• **BRIEF**
Scan the data below for the string "Given". Copy every line where it appears.

== Segment start ==

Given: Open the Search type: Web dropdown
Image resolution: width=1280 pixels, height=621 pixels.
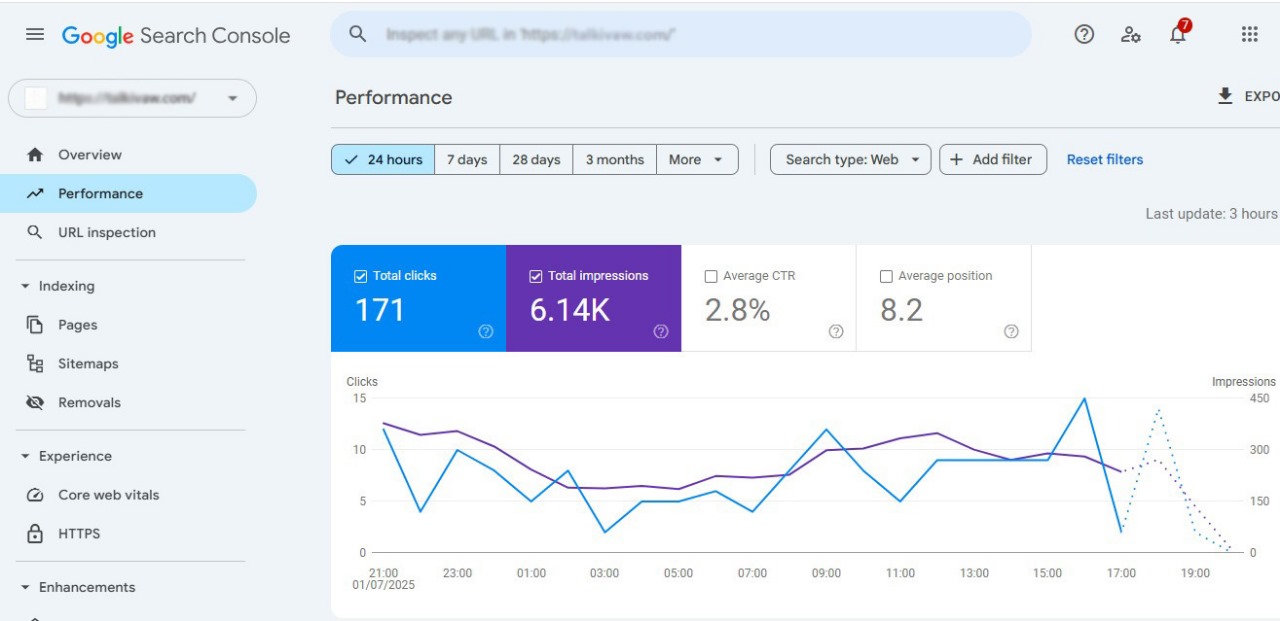Looking at the screenshot, I should (x=850, y=160).
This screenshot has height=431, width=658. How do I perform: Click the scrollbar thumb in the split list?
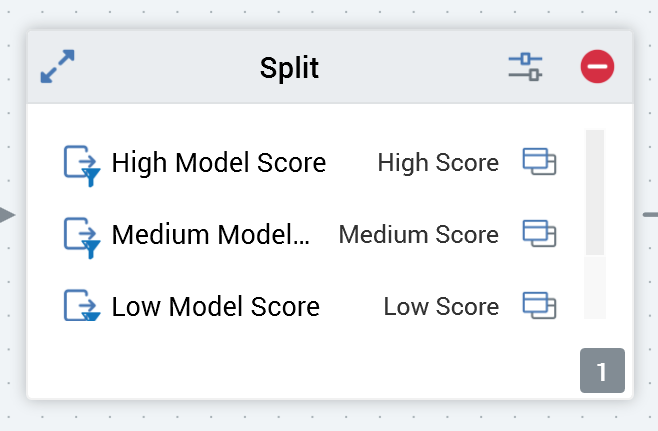click(595, 191)
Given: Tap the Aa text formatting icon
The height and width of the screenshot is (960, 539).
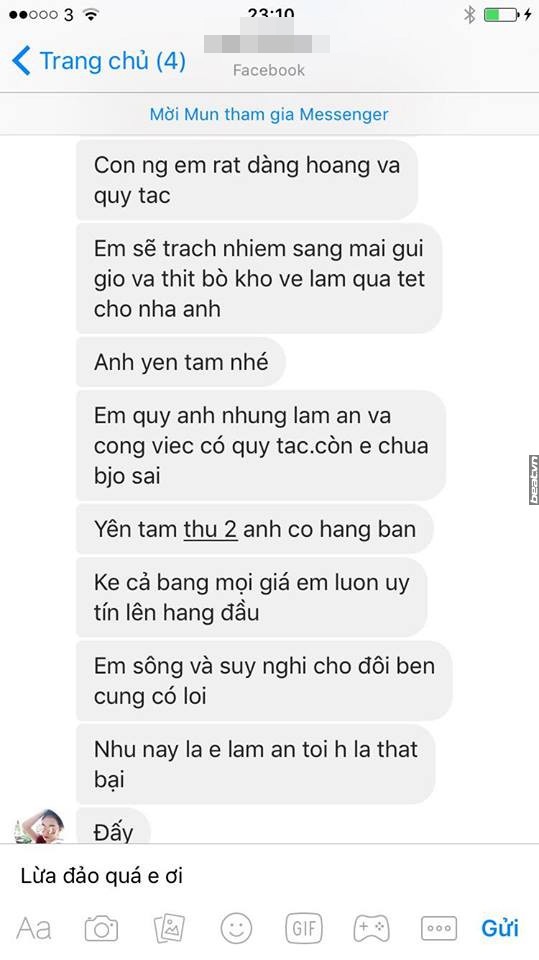Looking at the screenshot, I should 34,929.
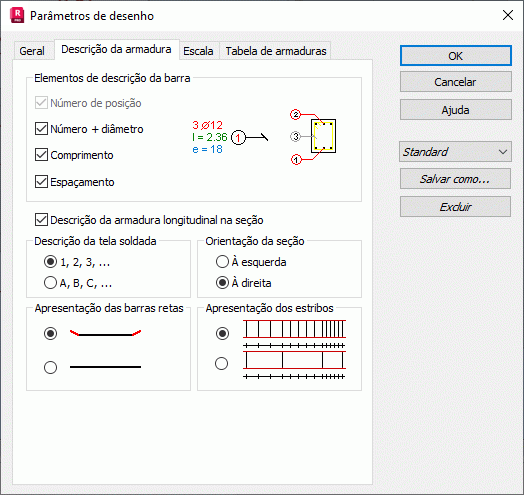Click the dense stirrups presentation diagram
This screenshot has height=495, width=524.
(294, 334)
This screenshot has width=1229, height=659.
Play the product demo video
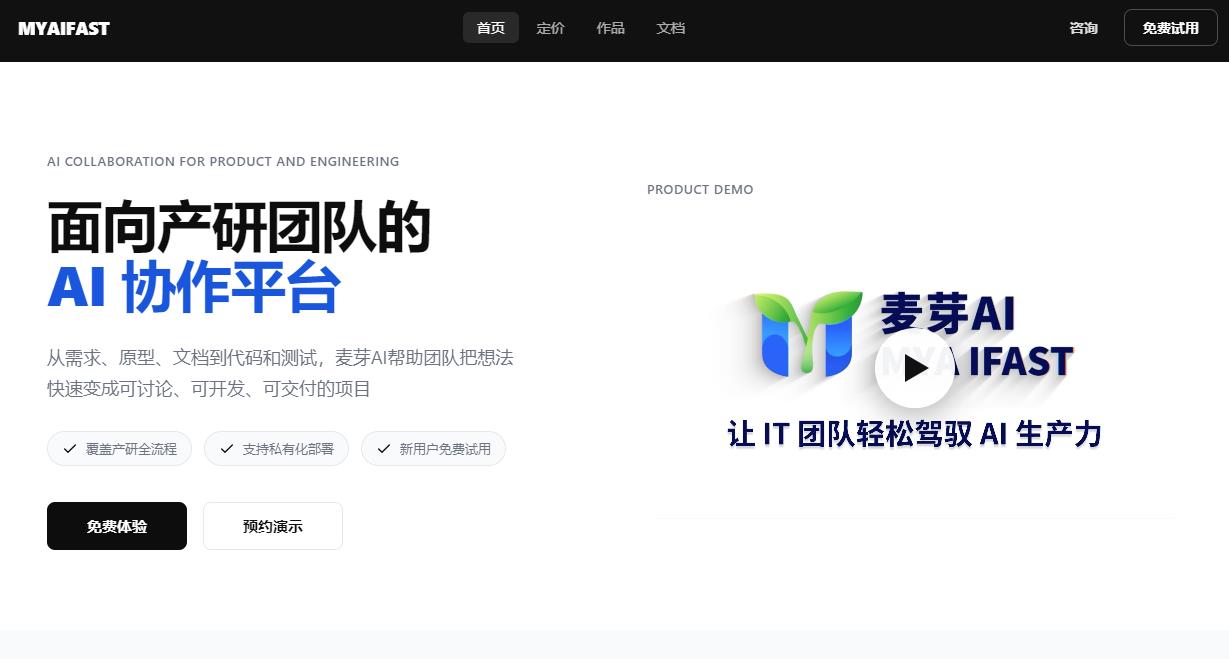pos(915,368)
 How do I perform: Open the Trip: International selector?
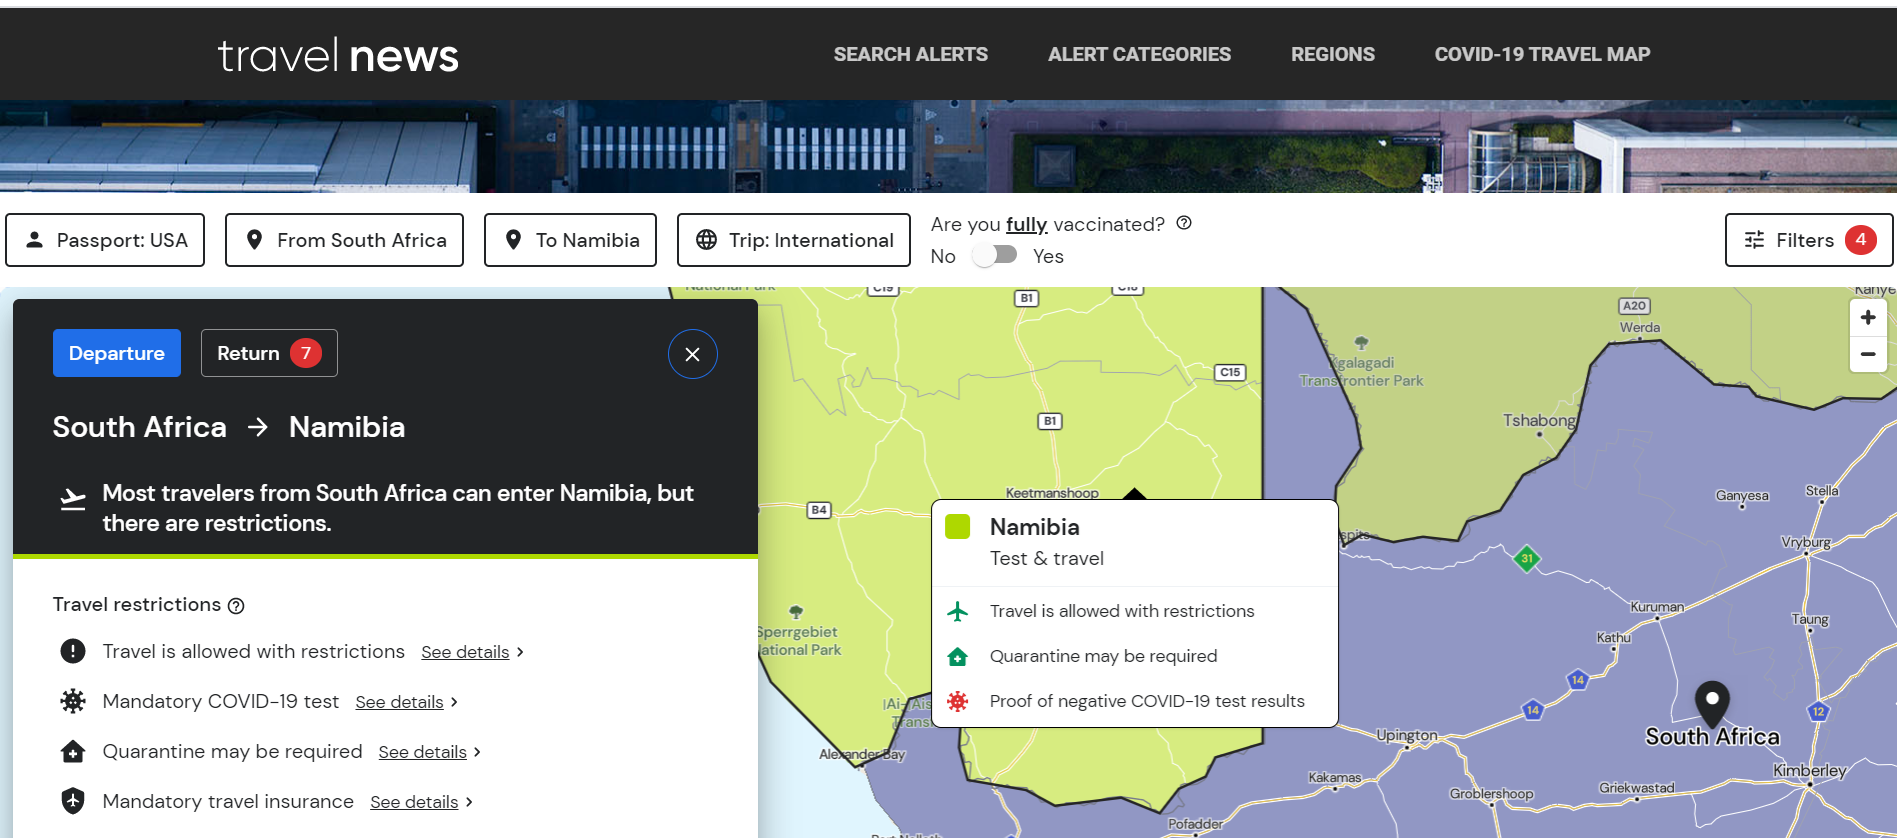coord(793,240)
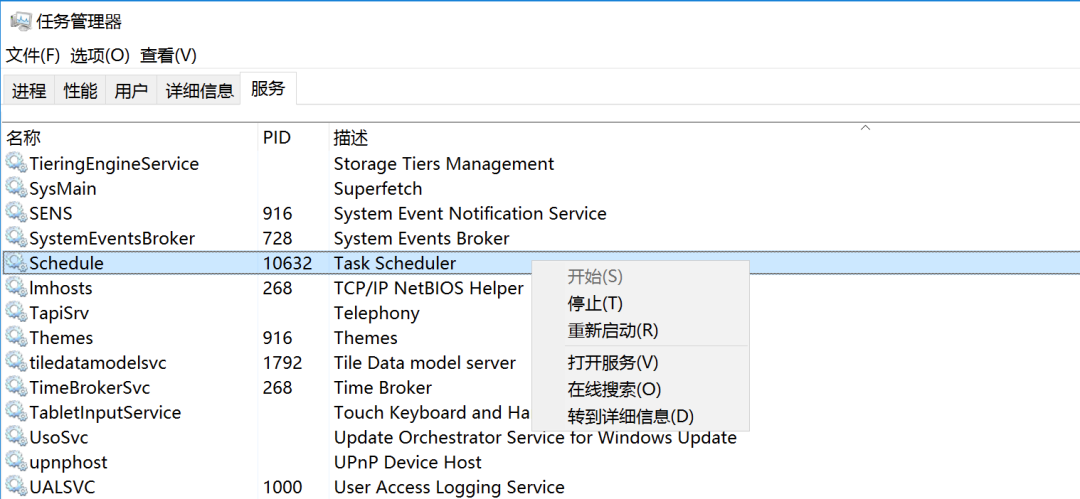Click the UALSVC service icon
Viewport: 1080px width, 499px height.
16,487

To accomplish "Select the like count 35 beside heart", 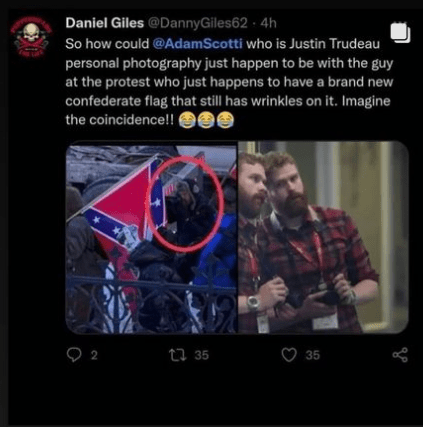I will [x=313, y=355].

== Segment end ==

• **FINAL ANSWER**
Given: Open the Search type: Web dropdown
Given: Tap the Aa text formatting icon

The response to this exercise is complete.